> **REQUIRED WORK**
Nothing but the lines below from the one containing "Given: Choose Departments from the list" through the one containing "Task: Click Rishi Manohar Varma's name" should appear in the answer, exact and without pictures.

> **DATA FOR ANALYSIS**

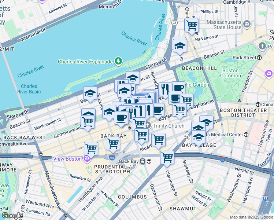Select the Tufts Medical Center T station icon

(246, 135)
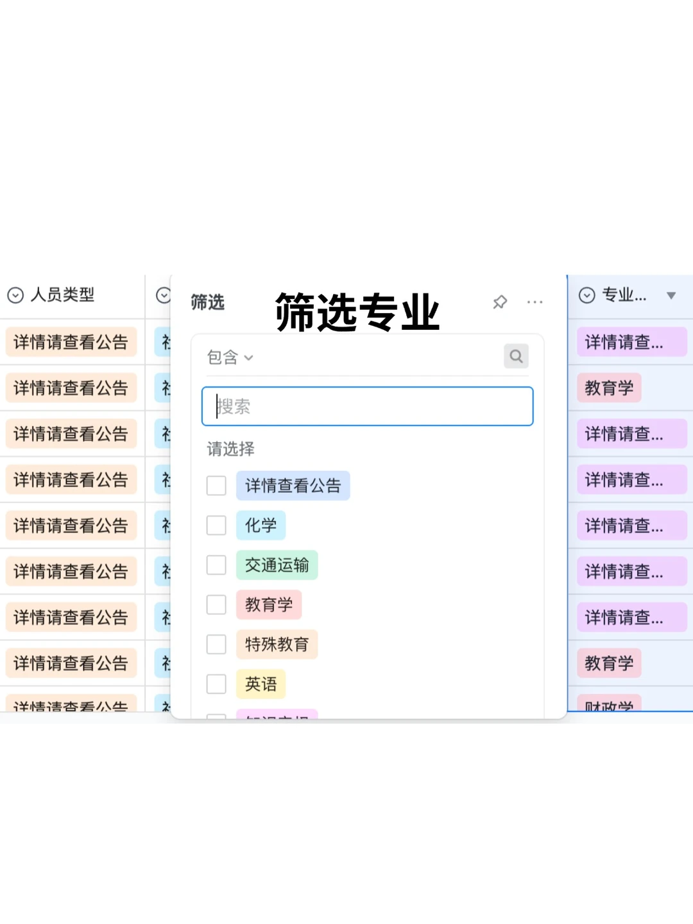Click the circled chevron icon beside 人员类型 header
The width and height of the screenshot is (693, 924).
pos(15,296)
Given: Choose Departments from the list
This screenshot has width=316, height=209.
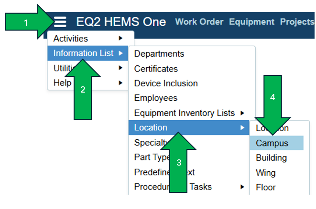Looking at the screenshot, I should (x=159, y=54).
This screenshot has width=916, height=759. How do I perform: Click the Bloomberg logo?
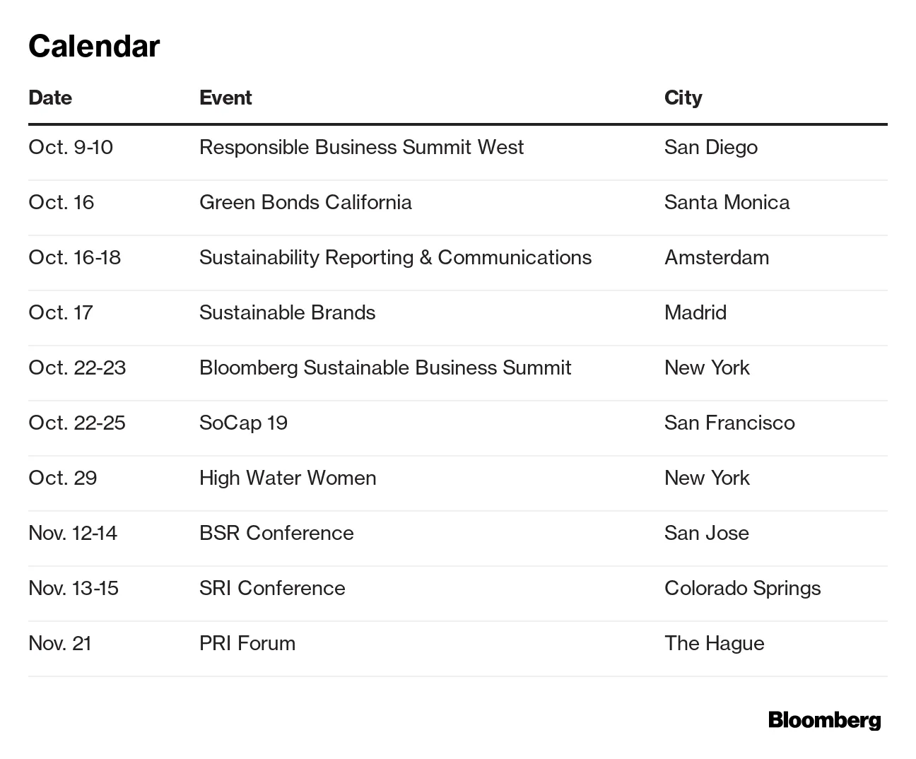pos(824,720)
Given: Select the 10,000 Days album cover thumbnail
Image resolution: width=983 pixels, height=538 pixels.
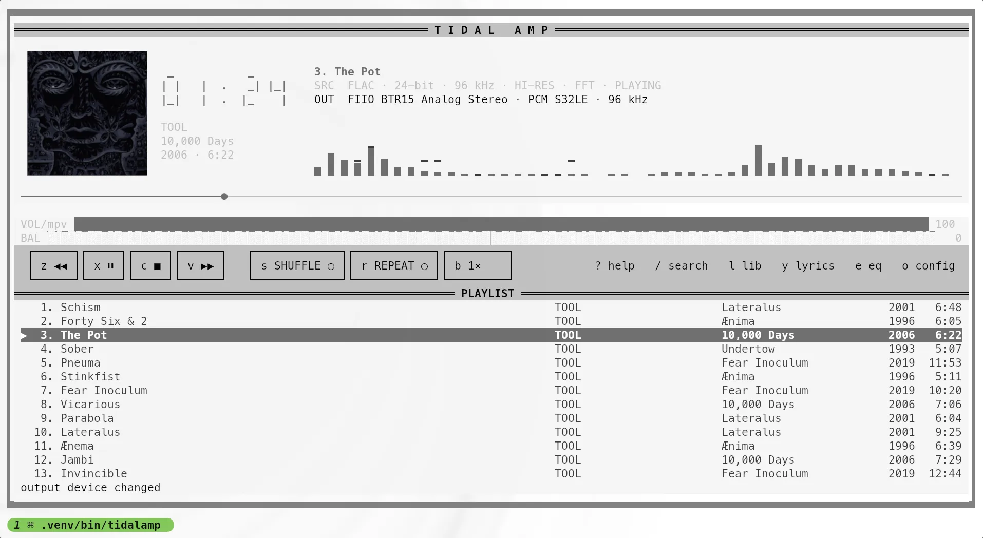Looking at the screenshot, I should coord(87,113).
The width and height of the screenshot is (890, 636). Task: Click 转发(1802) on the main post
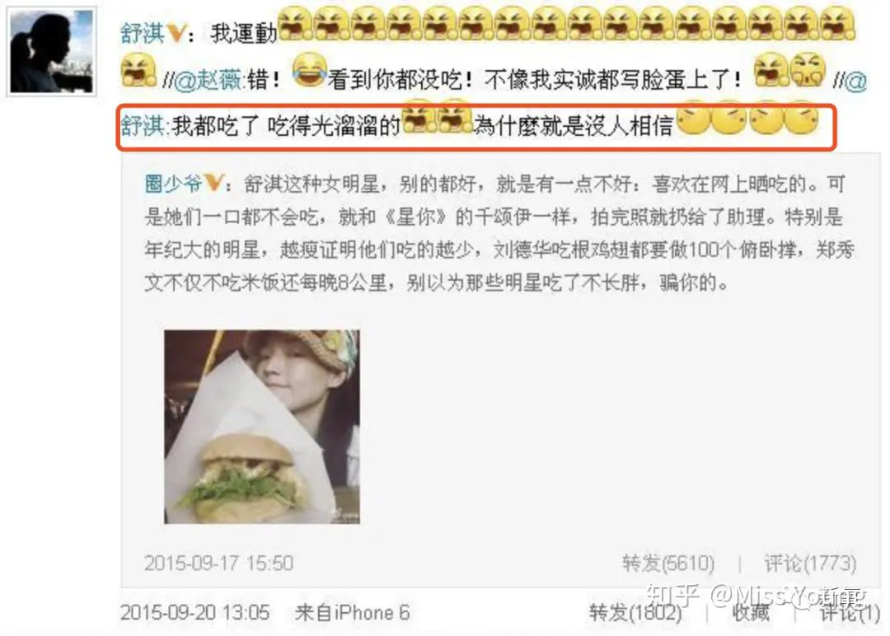click(x=635, y=613)

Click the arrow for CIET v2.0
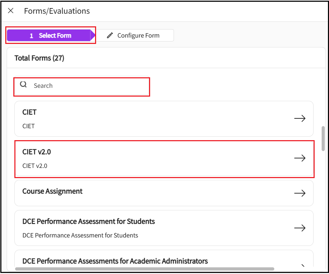coord(300,158)
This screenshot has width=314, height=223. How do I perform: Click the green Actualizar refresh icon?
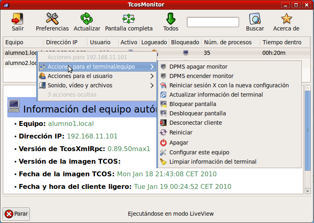(87, 19)
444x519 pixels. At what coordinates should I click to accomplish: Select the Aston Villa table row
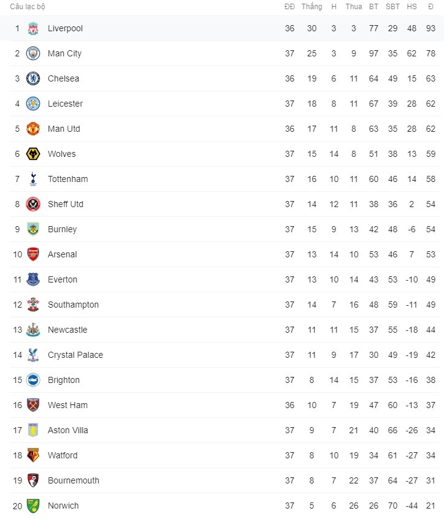point(225,430)
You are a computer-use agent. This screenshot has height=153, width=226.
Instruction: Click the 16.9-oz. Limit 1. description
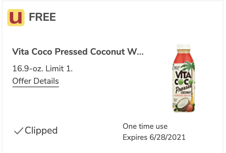43,69
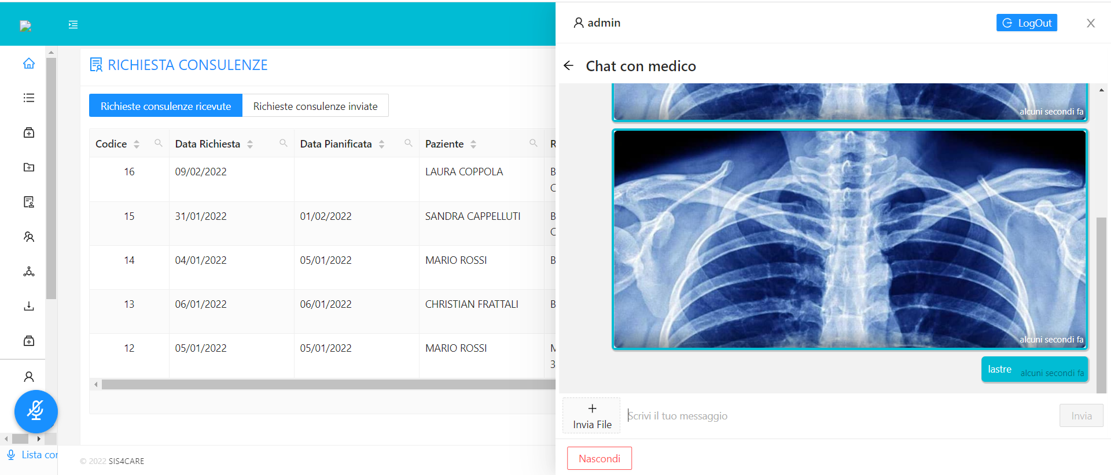The image size is (1111, 475).
Task: Select Richieste consulenze ricevute tab
Action: [x=165, y=106]
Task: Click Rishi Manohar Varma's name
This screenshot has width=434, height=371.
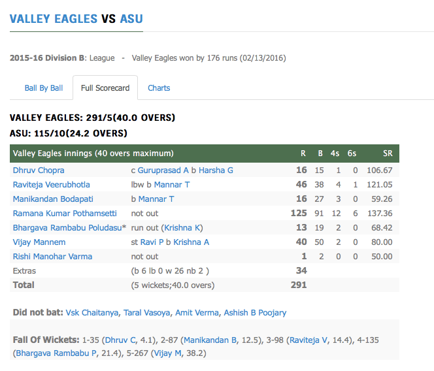Action: pos(52,256)
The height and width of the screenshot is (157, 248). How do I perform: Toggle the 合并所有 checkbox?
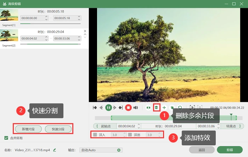(6, 138)
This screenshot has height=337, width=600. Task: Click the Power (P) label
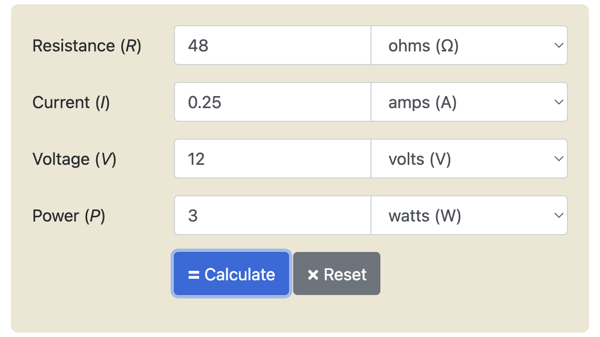(x=69, y=216)
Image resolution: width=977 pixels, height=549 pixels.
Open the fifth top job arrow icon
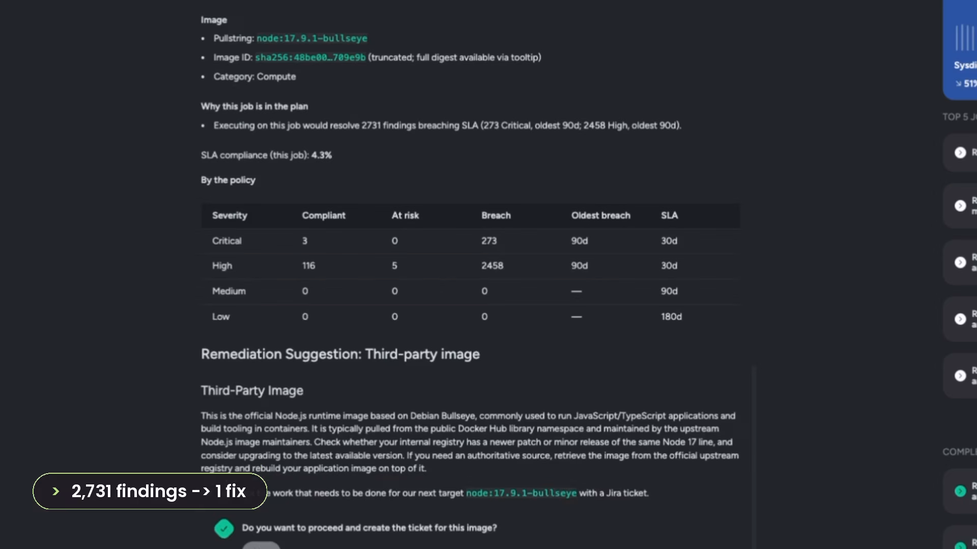(x=960, y=376)
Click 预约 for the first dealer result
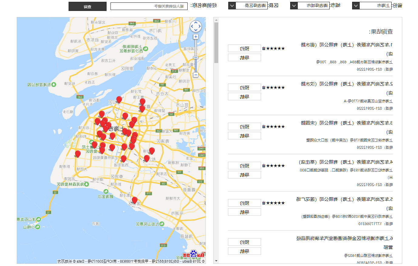The image size is (418, 266). [x=244, y=48]
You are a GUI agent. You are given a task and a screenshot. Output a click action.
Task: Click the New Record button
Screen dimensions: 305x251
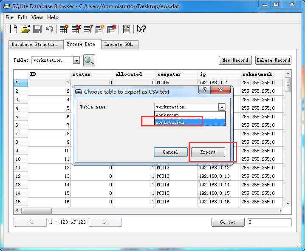tap(235, 60)
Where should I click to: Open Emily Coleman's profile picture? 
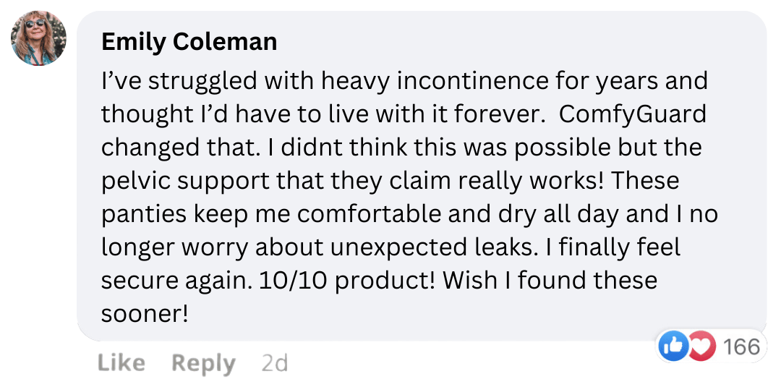tap(38, 38)
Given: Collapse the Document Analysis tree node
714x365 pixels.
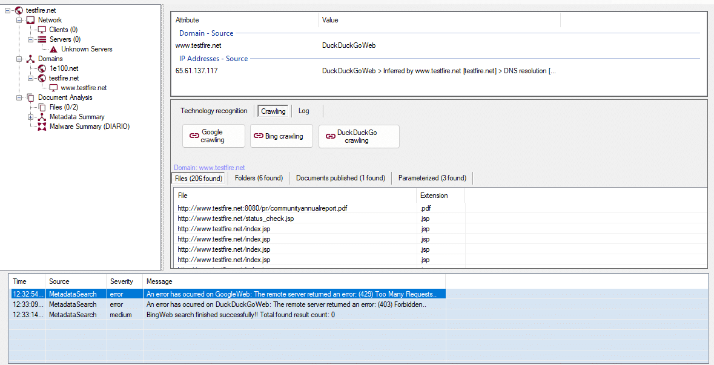Looking at the screenshot, I should pyautogui.click(x=19, y=97).
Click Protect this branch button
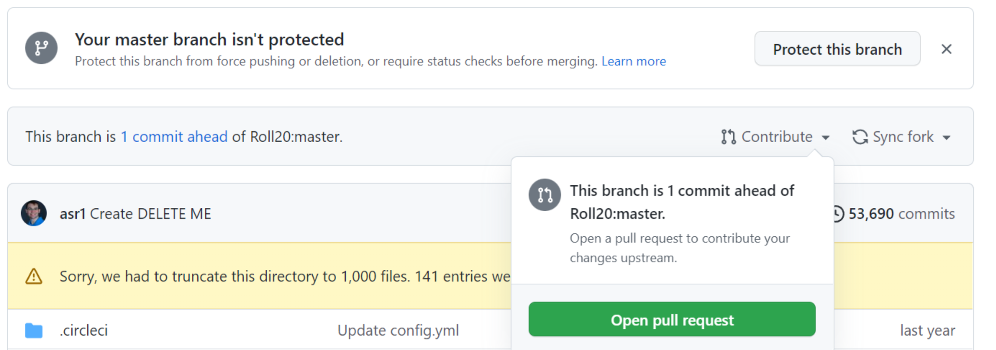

> **RESULT OF THE EXERCISE**
Given: Choose Departments from the list
This screenshot has width=316, height=209.
Looking at the screenshot, I should (x=159, y=54).
This screenshot has width=916, height=759. How do I perform: Click the Bloomberg logo?
pos(824,720)
Given: Select the 10,000 Days album cover thumbnail
Image resolution: width=983 pixels, height=538 pixels.
Looking at the screenshot, I should coord(87,113).
The width and height of the screenshot is (890, 636). Task: Click 转发(1802) on the main post
click(x=635, y=613)

Click the arrow for CIET v2.0
coord(300,158)
This screenshot has width=314, height=223. How do I perform: Click the green Actualizar refresh icon?
(87, 19)
444x519 pixels. At what coordinates should I click to accomplish: Select the Aston Villa table row
point(225,430)
You are a computer-use agent. This screenshot has height=153, width=226.
Instruction: Click the 16.9-oz. Limit 1. description
43,69
The image size is (1111, 475).
Task: Select Richieste consulenze ricevute tab
Action: [x=165, y=106]
Task: Click Rishi Manohar Varma's name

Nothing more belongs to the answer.